Senior executives share management lessons gained in Iraq

Lawyers in Washington take affidavits as a matter of practice, but according to recently retired Justice Department attorney John Euler, you haven't lived until you've taken one in Iraq while holding a gun, using an Arabic translator and "trying to look like you know what you're doing."

Euler's experience was similar to that of hundreds of civil servants who worked in Iraq under the Coalition Provisional Authority, which was established by the United States and other countries after the invasion of Iraq until civilian rule resumed in June 2004. Those civil servants helped to form the infrastructure of a post-Saddam Hussein Iraq.

While in the country, Euler said, he honed his management skills. For example, for years he had been told in training sessions to make sure the constituency he was serving was part of the process. But he said it wasn't until he helped Iraqis rebuild their country that he actually learned how critical that concept is.

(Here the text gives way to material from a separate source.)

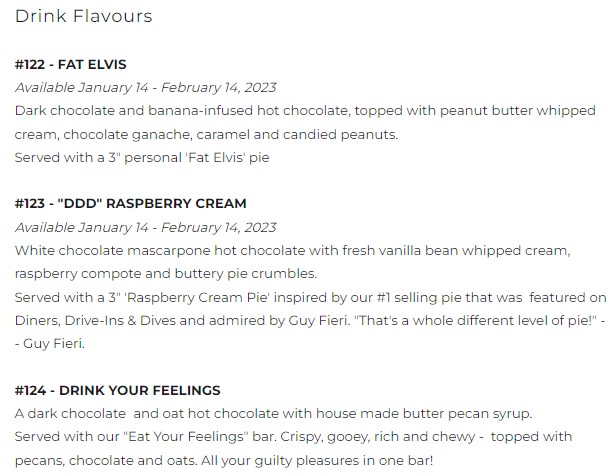Click the availability dates under Raspberry Cream
Image resolution: width=616 pixels, height=476 pixels.
click(x=145, y=227)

It was very important to bring them "in at the ground level and help them to be a major force in developing their own country," Euler said.

After returning from Iraq, Euler, who was working on litigation involving vaccines, said he made certain, for example, that the parents of children who had problems with vaccines were made a central part of the process.

Four career executives, including Euler, recounted their experiences in Iraq during a forum Thursday hosted by the Senior Executives Association. Euler serves as chairman of SEA's board of directors.

John W. Vardaman, another panelist, acted as the CPA's federal liaison during the process of locating and repatriating the assets of Saddam and the former Iraqi regime, which were frozen abroad by a United Nations mandate.

Vardaman said he found himself taking cover in the basement of the palace on his first night in Iraq, wearing a "flak jacket and Kevlar helmet, thinking this was the worst decision I ever made." The Treasury Department attorney helped recover about $3 billion for the new government, money that he said was "immediately injected into the country for reconstruction."

Once he returned to the states, Vardaman said his overall attitude toward work changed. "You just sort of learn to trust your instinct a little bit more," he said. "Now that I'm back, in some ways it makes making a decision here a little bit easier, because you'll never be making a decision where the stakes are higher than you did" in Iraq.